The video Blu-ray includes three other parts in along with the documentary film by Robert Litz and Jeremy Tusz.  There are five selections presented as complete videos with DTS-HD surround.  There is a Gallery of still photos of all the instruments and the various historical rooms.  The most unusual portion is the “7 x 9 Matrix: Andante for Musical Clock.”  It presents the same short Haydn work he was commissioned to compose for a mechanical musical clock of the period, played on each of the seven different keyboard instruments.  The viewer can then select one of the keyboards, and with the remote select which of the nine historical room acoustics you want to hear it performed in.  Taking 7 times 9 you thus have 63 different possible combinations! There is also a beautifully illustrated 66-page booklet with the set.

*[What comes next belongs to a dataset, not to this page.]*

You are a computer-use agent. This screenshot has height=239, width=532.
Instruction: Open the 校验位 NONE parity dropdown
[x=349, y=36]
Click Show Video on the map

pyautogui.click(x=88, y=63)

BD No. 1 is divided into four programs: Courting Nobility and The Music Lesson make use of the large Leydecker harpsichord and first a music room and then a larger hall at the Eisenstadt castle;  Quality Time and Haydn’s Workshop uses pieces performed on a clavichord in Saxon Style, played in two different-sized rooms of Haydn’s own house.  BD No. 2 has three programs: Your Most Serene Highness features the "Nicolaus Esterhazy Sonata" played on a French style harpsichord in the ceremonial Room of the Esterhazy Palace, The Score is the “Anno 1776 Sonatas,” played on a 1788 Tafel Klavier in the Chateau Ramezay in Montreal, and Equal to the Finest Masters presents the Auenbrugger Sonatas of 1780, played on an Anton Walter fortepiano in the Esterhazy Music Room.  BD No. 3’s three programs are: Musical Letters to a Princess, with the "Marie Esterhazy Sonatas" of 1784 played again on the Tafel Klavier; Viennese Culture, which uses the fortepiano again in the festival hall of the Lobkowitz Palace in Vienna, and finally The London Scene – works written by Haydn in London played on a Clementi piano in the Holywell Music Room at Oxford University. and

This is a sensitive, detailed and well-thought-out presentation – visually, sound-wise and note-wise. One comes away with an appreciation for the many varieties of keyboard instruments and how different they sound from today’s instruments. Also an appreciation for the major sonic effect the particular environment can have on the instrument being recorded.  The documentary is a fine survey of the unusual project in hi-res 16:9 video, and the fidelity of all the DTS-HD Master Audio music tracks is of course superb.  The great variety and most of all the historically/musically/acoustically accurate presentation of all of Haydn’s keyboard works is 100% more interesting than if Beghin had simply recorded a multi-disc set of all the Haydn keyboard works on the same instrument (or a couple instruments) in exactly the same hall or studio.